» Given text:
***
G20 tensions rise over the future of the global economy

G20 leaders gather in Seoul this week ready for a showdown amid tensions over the future of the global economy.

Getty image – Telegraph

Philip Aldrick and Emma Rowley

The daisy chains, kaftans and sweet haze of pot may have been missing, but last year’s G20 summit in Pittsburgh was the closest to a love-in that the world’s leaders have come. In the eye of the financial crisis, with recession gripping most major economies, heads of state joined hands and agreed to promote “strong, sustainable and balanced growth”.

Those dangerous, destabilising global imbalances would be addressed, they pledged. “Deficit” countries, such as the UK and US, would save and export more. “Surplus” countries, such as China and Germany, would export less and get their consumers spending. Every country would do their bit, pull together, and all the bountiful progress would be chronicled the following year at the G20 summit in Seoul.

Unfortunately, relationships formed under intense circumstances rarely last. This week, with most countries a year out of recession, G20 leaders reconvene in Seoul to discuss their efforts. Twelve months on, nationalism has replaced globalism. Peace and love have given way to currency wars. The imbalances are as entrenched as ever. And, most frightening, the battle drums are beating for protectionism and trade barriers.

At last month’s International Monetary Fund (IMF) meeting, the mood was sombre. Dominique Strauss-Kahn, head of the IMF, spoke of “a new kind of economic co-operation at the global level which never had existed in the past [that] was very strong [at the G20] in London, very strong in Pittsburgh. I think it is fair to say that the momentum is decreasing.”
***
» Dataset extract:
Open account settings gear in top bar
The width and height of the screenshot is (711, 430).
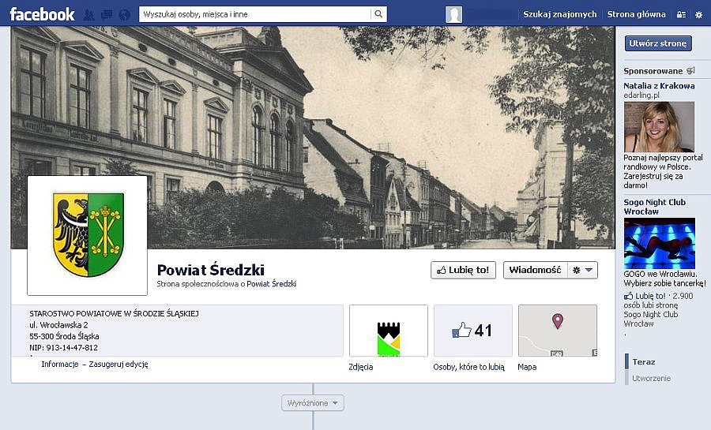[x=699, y=14]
***
» Problems to solve:
1. In the G20 article, which city hosted last year's summit, described as the closest thing to a love-in among world leaders?
2. Write the next part of the G20 article, picking up right after its last sentence.

» Exercise answers:
1. Pittsburgh

2.
The European Central Bank president, Jean-Claude Trichet, also warned that while “we have a consensus on imbalances, the problem is implementation – as always”.

The US last week stoked the simmering tensions by unveiling plans for another $600bn (£370bn) of quantitative easing (QE), on top of the $1.7 trillion already in place. The dollar crashed in what is being seen as the latest round of competitive devaluations, as nations seek to debase their currencies to help domestic industry.

Brazil retaliated by buying dollars. Xia Bin, a member of the Chinese central bank’s monetary policy committee, branded the US stimulus plan “abusive” and warned it could spark a new global downturn. German finance minister Wolfgang Schäuble accused the US of breaking the promise made at June’s G20 in Toronto, saying he would “speak critically about this at the G20 summit in South Korea”.